YOUR TASK: Your reply must contain exactly the lines running from the one with "Metro Detroit Mommy Author (460, 474)" to the last line of the entries below, both included, and no other lines.

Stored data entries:
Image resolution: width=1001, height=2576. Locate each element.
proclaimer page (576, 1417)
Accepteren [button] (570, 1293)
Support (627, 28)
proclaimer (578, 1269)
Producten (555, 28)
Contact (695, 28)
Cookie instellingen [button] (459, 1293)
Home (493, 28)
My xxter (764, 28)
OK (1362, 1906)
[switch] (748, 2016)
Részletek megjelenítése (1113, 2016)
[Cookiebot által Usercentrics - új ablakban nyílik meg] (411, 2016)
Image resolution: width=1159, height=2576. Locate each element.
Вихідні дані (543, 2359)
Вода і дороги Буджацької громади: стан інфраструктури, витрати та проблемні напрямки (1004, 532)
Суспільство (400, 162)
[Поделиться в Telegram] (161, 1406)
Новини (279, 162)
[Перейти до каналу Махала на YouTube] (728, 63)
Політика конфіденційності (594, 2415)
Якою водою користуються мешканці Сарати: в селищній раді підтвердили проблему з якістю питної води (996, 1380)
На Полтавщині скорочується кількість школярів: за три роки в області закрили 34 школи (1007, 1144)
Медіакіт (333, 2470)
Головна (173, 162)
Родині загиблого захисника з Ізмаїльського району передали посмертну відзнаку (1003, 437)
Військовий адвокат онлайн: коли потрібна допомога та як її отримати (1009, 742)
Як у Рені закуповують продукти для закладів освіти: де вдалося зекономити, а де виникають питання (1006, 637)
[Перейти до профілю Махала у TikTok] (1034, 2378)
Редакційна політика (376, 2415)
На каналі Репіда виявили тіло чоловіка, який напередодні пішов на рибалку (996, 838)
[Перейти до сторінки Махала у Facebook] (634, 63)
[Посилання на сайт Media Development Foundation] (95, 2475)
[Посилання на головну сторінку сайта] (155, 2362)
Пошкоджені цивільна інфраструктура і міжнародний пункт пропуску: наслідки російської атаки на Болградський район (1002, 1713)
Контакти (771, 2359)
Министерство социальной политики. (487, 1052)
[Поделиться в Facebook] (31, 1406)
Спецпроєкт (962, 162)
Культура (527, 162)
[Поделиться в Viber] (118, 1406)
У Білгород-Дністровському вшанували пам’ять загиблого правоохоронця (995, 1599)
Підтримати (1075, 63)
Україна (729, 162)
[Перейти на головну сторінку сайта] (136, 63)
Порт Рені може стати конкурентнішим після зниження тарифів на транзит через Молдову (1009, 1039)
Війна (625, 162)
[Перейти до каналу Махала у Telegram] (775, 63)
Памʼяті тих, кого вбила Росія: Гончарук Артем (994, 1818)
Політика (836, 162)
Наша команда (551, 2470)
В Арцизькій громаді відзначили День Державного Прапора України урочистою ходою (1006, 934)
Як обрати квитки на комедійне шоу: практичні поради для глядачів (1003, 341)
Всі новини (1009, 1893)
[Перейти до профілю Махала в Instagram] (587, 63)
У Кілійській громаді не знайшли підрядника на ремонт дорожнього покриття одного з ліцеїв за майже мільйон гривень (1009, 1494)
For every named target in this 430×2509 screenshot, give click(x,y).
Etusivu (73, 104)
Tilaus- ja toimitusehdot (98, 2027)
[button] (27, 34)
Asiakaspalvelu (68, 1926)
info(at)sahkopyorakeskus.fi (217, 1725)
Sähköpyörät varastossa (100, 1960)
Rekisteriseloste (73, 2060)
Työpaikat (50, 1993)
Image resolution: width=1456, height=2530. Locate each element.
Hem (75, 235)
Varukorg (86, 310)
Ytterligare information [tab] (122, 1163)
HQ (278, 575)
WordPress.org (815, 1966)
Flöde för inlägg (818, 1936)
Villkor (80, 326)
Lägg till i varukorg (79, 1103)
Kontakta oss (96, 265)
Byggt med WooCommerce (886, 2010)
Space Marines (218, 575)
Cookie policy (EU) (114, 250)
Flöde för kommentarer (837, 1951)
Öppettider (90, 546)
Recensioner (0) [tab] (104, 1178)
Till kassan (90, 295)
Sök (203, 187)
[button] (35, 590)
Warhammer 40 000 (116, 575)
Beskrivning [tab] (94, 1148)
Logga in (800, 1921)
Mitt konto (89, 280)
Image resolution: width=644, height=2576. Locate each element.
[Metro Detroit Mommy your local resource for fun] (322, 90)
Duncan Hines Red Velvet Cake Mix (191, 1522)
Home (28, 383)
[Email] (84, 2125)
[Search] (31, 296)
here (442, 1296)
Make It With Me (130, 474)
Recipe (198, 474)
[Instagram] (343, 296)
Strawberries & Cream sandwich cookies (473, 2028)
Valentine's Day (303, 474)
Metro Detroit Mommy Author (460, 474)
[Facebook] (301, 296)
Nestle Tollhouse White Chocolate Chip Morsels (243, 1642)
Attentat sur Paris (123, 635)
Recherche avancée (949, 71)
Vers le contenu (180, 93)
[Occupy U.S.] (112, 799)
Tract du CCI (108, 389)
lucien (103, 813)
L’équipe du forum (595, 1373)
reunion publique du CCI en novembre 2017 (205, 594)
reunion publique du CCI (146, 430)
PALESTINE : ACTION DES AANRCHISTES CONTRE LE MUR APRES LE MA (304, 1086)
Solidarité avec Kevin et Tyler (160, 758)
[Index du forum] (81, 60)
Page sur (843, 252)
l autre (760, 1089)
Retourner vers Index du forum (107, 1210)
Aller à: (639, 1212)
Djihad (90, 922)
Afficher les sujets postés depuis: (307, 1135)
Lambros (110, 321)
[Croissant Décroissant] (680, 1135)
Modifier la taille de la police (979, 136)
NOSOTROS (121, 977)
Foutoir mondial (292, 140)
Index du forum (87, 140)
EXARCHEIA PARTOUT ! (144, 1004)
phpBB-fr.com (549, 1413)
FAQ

RESULT OF THE TASK:
Metro Detroit Mommy Author (460, 474)
[Facebook] (301, 296)
Nestle Tollhouse White Chocolate Chip Morsels (243, 1642)
Attentat sur Paris (123, 635)
Recherche avancée (949, 71)
Vers le contenu (180, 93)
[Occupy U.S.] (112, 799)
Tract du CCI (108, 389)
lucien (103, 813)
L’équipe du forum (595, 1373)
reunion publique du CCI en novembre 2017 (205, 594)
reunion publique du CCI (146, 430)
PALESTINE : ACTION DES AANRCHISTES CONTRE LE MUR APRES LE MA (304, 1086)
Solidarité avec Kevin et Tyler (160, 758)
[Index du forum] (81, 60)
Page sur (843, 252)
l autre (760, 1089)
Retourner vers Index du forum (107, 1210)
Aller à: (639, 1212)
Djihad (90, 922)
Afficher les sujets postés depuis: (307, 1135)
Lambros (110, 321)
[Croissant Décroissant] (680, 1135)
Modifier la taille de la police (979, 136)
NOSOTROS (121, 977)
Foutoir mondial (292, 140)
Index du forum (87, 140)
EXARCHEIA PARTOUT ! (144, 1004)
phpBB-fr.com (549, 1413)
FAQ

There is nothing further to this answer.